Interview with Nizar Habash
La standardisation : combler le vide de l’arabe langue étrangère
Entretien avec Hanada Taha Thomure
Entretien avec Hanada Taha Thomure, experte en enseignement de la langue arabe et directrice du Centre de recherche en langue arabe « Zai » de l’Université Zayed (Emirats arabes unis). Hanada sera l'une des conférencières de la première édition de l'École d’automne du Centre de langue de l’IMA (EDIMA). Dédiée à la didactique de la langue arabe, EDIMA 2023 se tiendra du 23 au 27 octobre prochain.
L'une des plus grandes difficultés rencontrées au fil de mon parcours réside probablement dans l’absence de références scientifiques fiables qui puissent permettre à l’enseignant de se doter des meilleures pratiques.
Pour commencer, pouvez-vous nous parler de votre parcours ?
J'ai eu la très grande chance de pouvoir enseigner la langue arabe à des apprenants de tous âges et de tous niveaux, des classes primaires jusqu'au niveau universitaire, à des natifs et à des non-natifs, dans des pays arabes et non arabes. Ces différentes expériences m'ont permis d'acquérir une profondeur de vue, transversale et fonctionnelle, concernant tout ce qui touche à l’enseignement de la langue arabe. Elles m’ont aidée à me forger une vision à la fois globale et détaillée de ce domaine, qui nécessite encore un important travail qualitatif, d’innovation et de perfectionnement.

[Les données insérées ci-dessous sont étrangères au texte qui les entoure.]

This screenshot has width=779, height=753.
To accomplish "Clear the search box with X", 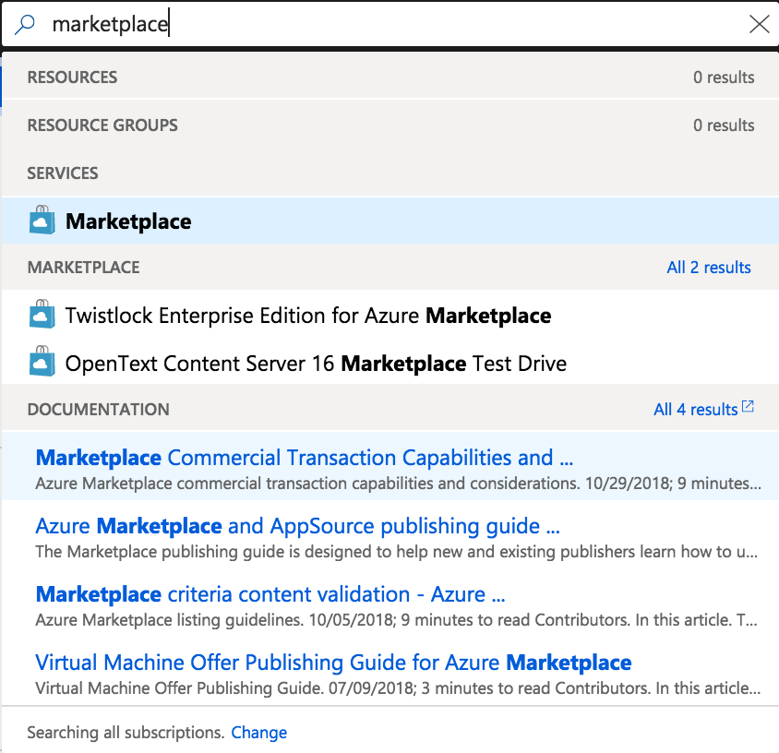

A travers mon parcours, j’ai pu enseigner, concevoir des cursus, former et entraîner des enseignants, mettre en place des politiques linguistiques d’enseignement, outre la coopération avec d’autres experts de la langue arabe chargés du développement de l'enseignement et de l'apprentissage de l'arabe au sein d'organismes tels que la Banque mondiale ou l’Agence des Etats-Unis pour le développement international. J’ai aussi travaillé à la conception de stratégies nationales pour l’enseignement et l’apprentissage de la langue arabe, en Arabie saoudite, aux Emirats, en Jordanie, au Maroc et en Palestine, et publié des ouvrages dont Les Critères de la maitrise de l’arabe pour les natifs (éditions 2010, 2017, 2023) et Les Reconnaissances visuelles, qui sont utilisés dans un grand nombre d’écoles régionales.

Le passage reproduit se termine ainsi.